Corrections spokesman Eric Harrison declined to comment about the pending litigation Monday.

Justin Guilez, 29, was found dead in his cell Wednesday at the Northwestern New Mexico Detention Facility in Grants, “in what was an apparent suicide,” Harrison confirmed.

Guilez was serving a four-year sentence for auto theft and drug possession, among other charges, according to online court records.

“As with so many of our clients experiencing poverty, he didn’t find his way to legal trouble through a disrespect for the law, but for a substance abuse problem that outstripped his capacity to cope,” public defender Shelby Bradley, who represented Guilez, said in an email Monday. “I am saddened for Mr. Guilez and his loved ones to hear that he has died.”

Harrison did not respond to a request for the state prison system’s suicide rate Monday afternoon.

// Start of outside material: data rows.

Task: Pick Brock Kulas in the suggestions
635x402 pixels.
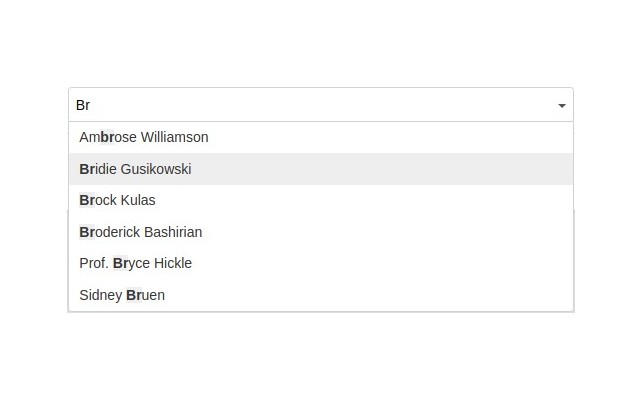Action: (117, 200)
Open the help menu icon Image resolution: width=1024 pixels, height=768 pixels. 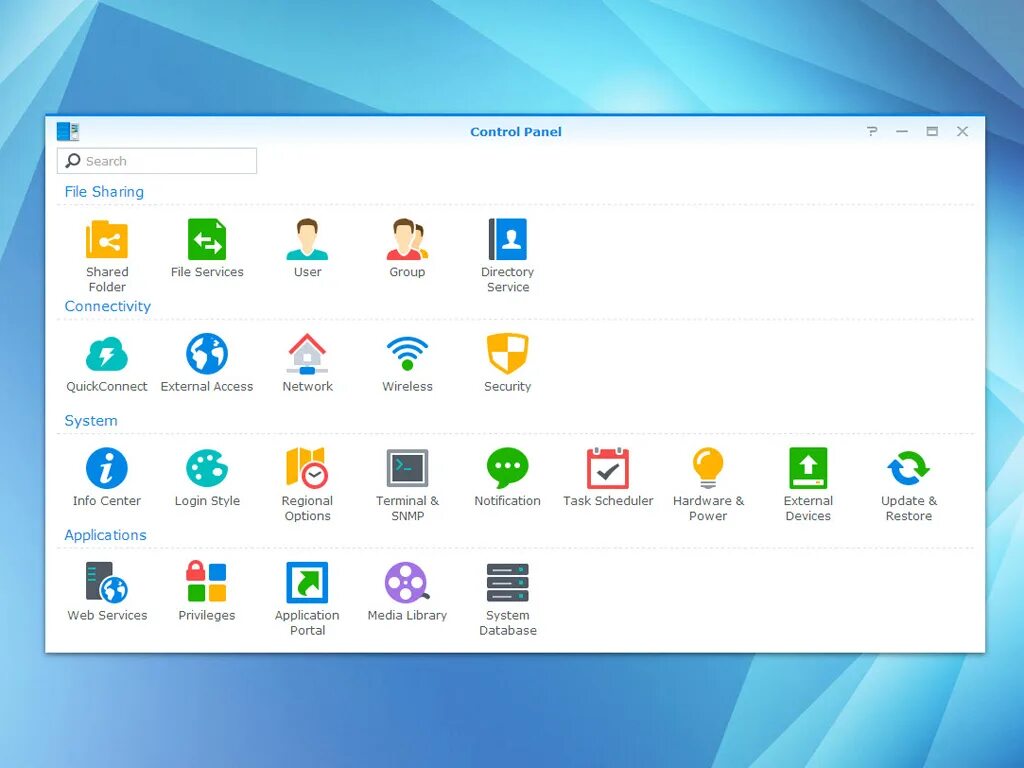click(x=871, y=131)
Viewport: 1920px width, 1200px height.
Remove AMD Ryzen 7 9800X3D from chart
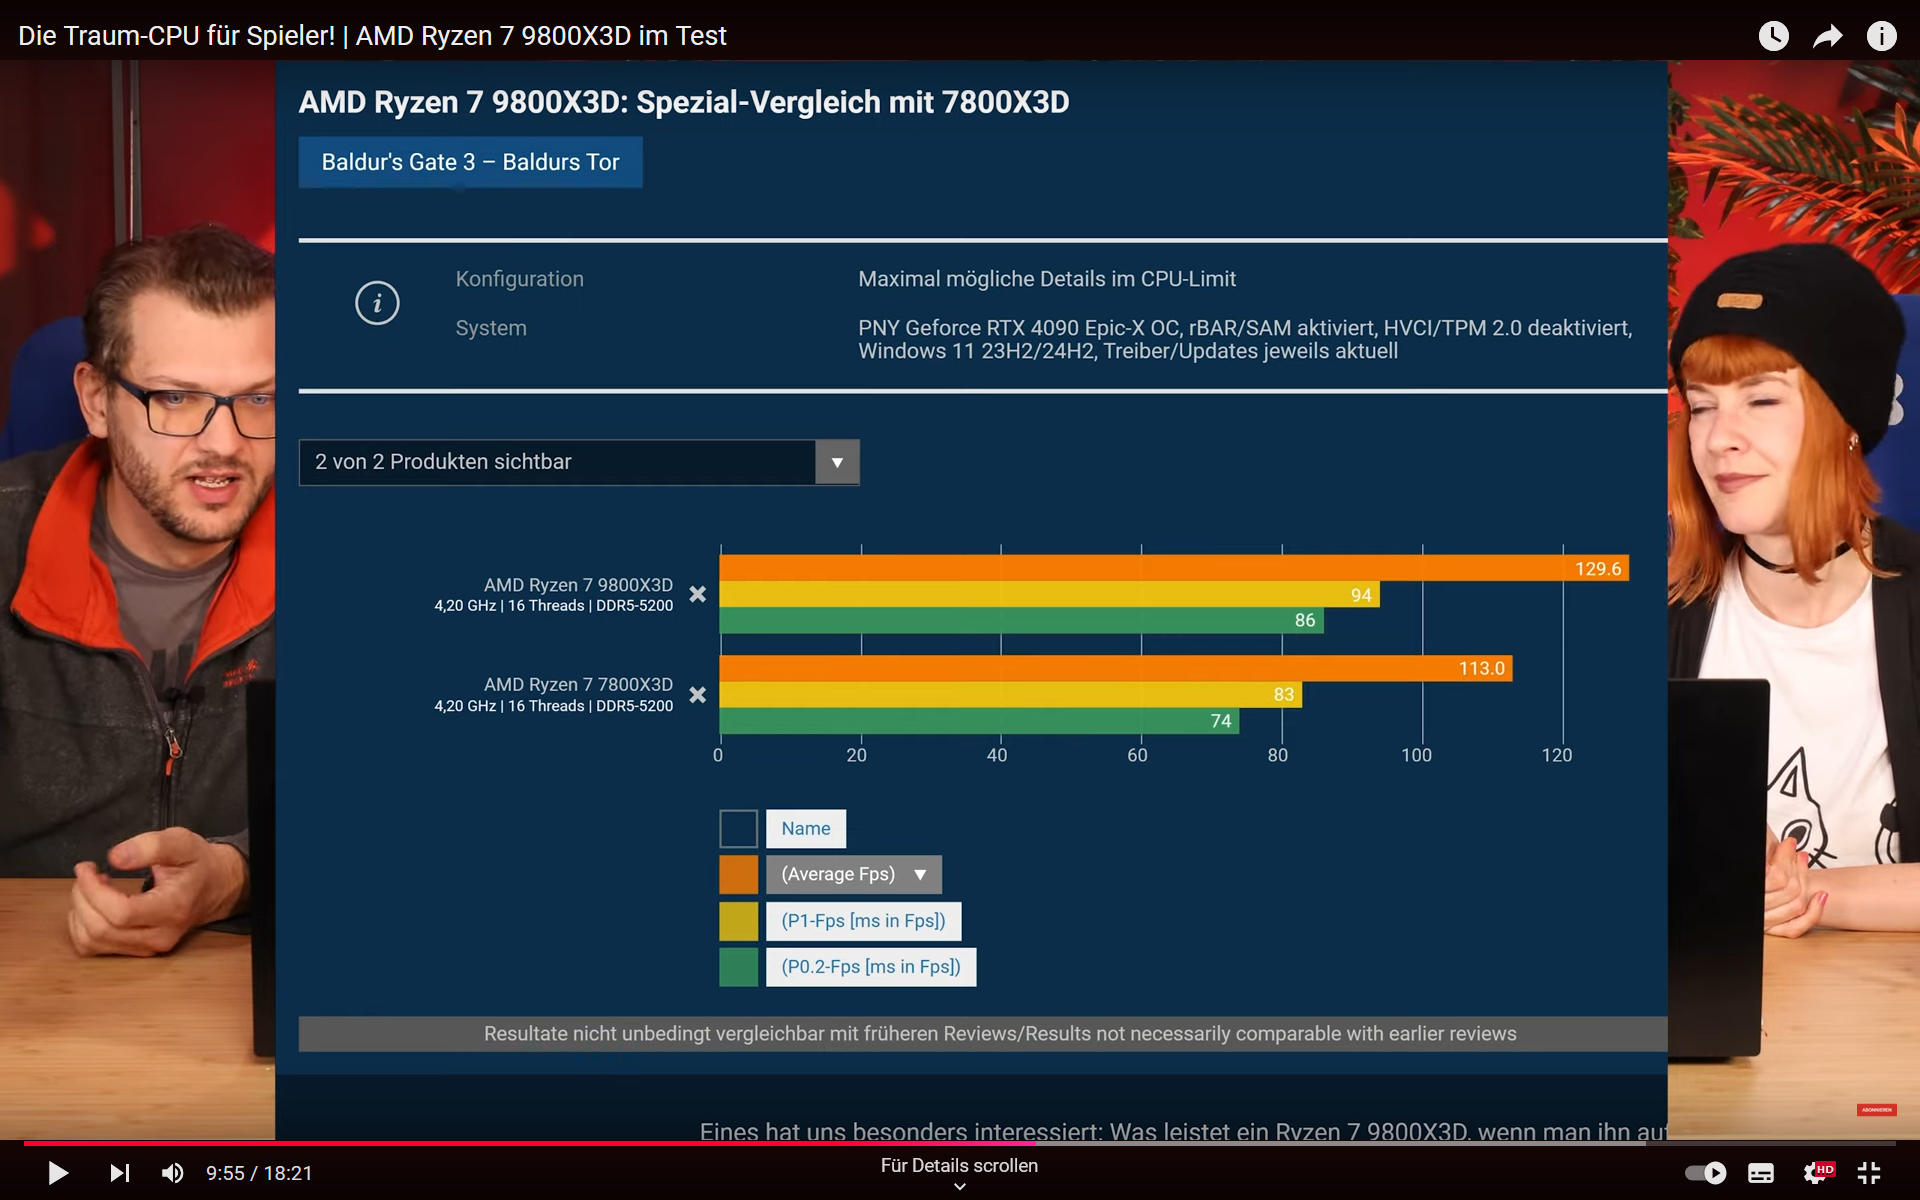pyautogui.click(x=698, y=594)
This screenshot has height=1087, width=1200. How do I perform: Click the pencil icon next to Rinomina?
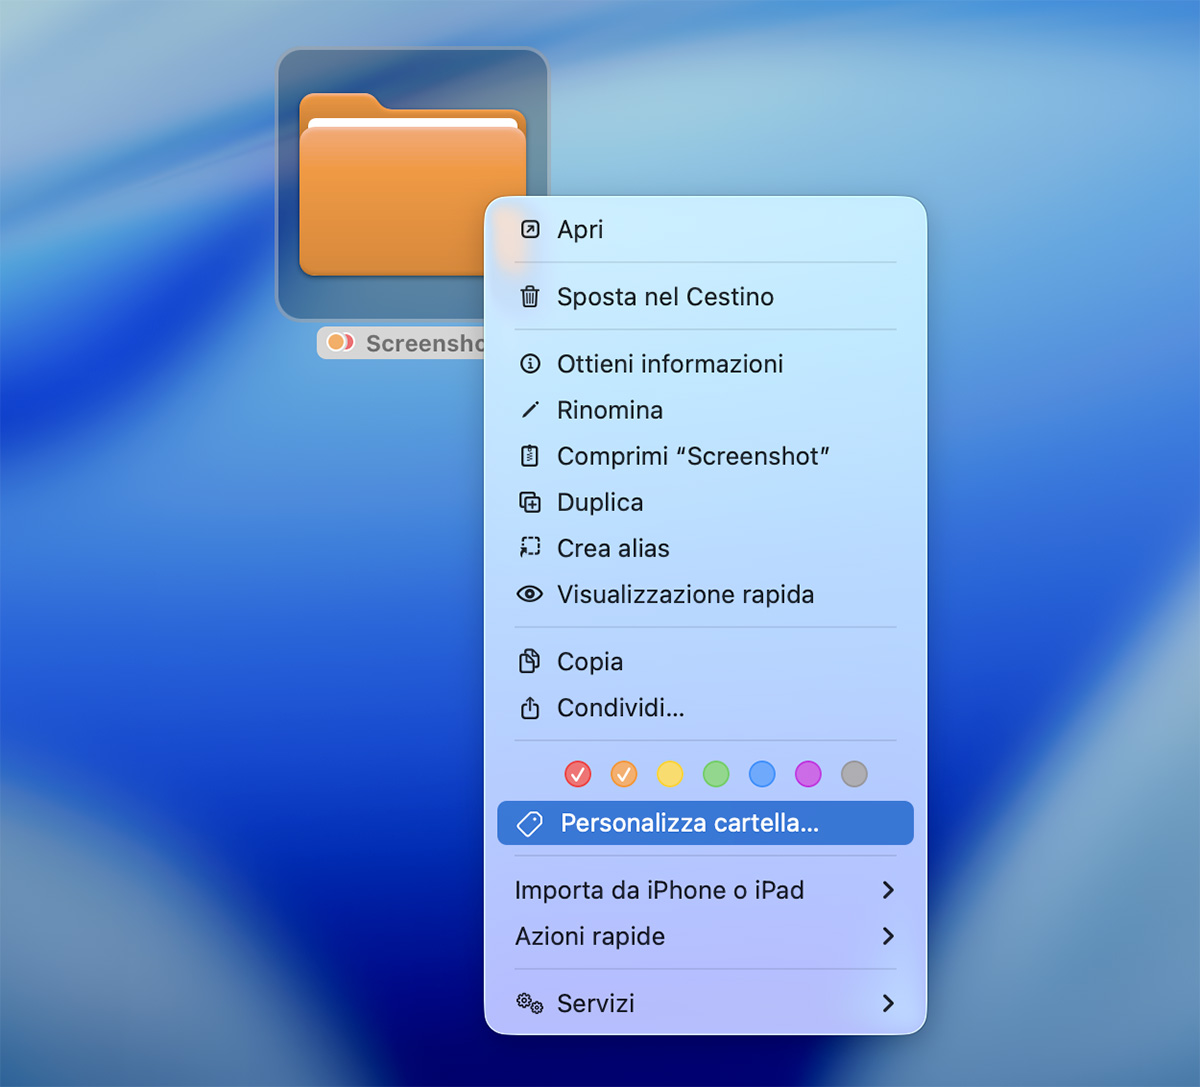[530, 410]
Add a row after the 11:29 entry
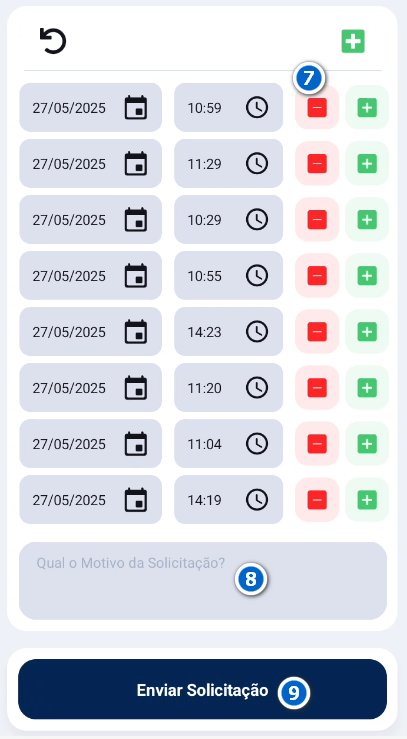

The medical malpractice lawsuit filed on behalf of Martinez said the Lea County man repeatedly requested medical care for what he thought could be an ulcer. He was given antacids for two months, the complaint said, but after he’d been vomiting bile for two days in November 2018, he finally was taken to a hospital.

Martinez was admitted to Christus St. Vincent Regional Medical Center and diagnosed with a severe infection and diseases of the heart, liver and brain, according to the lawsuit. He was transferred to Lovelace Medical Center in Albuquerque for heightened care two days later, the lawsuit said, but it was several weeks before someone notified his family he was in a medically induced coma.

The complaint said the Corrections Department had scant records of the care Martinez had received before his death.

In the second case, Jonathan Andrew Garcia was taken from the Penitentiary of New Mexico to Christus St. Vincent for treatment, his family said in the lawsuit. He then was forced to walk from the transport van and collapsed and died in the hospital’s parking lot, the lawsuit said. He had just turned 30.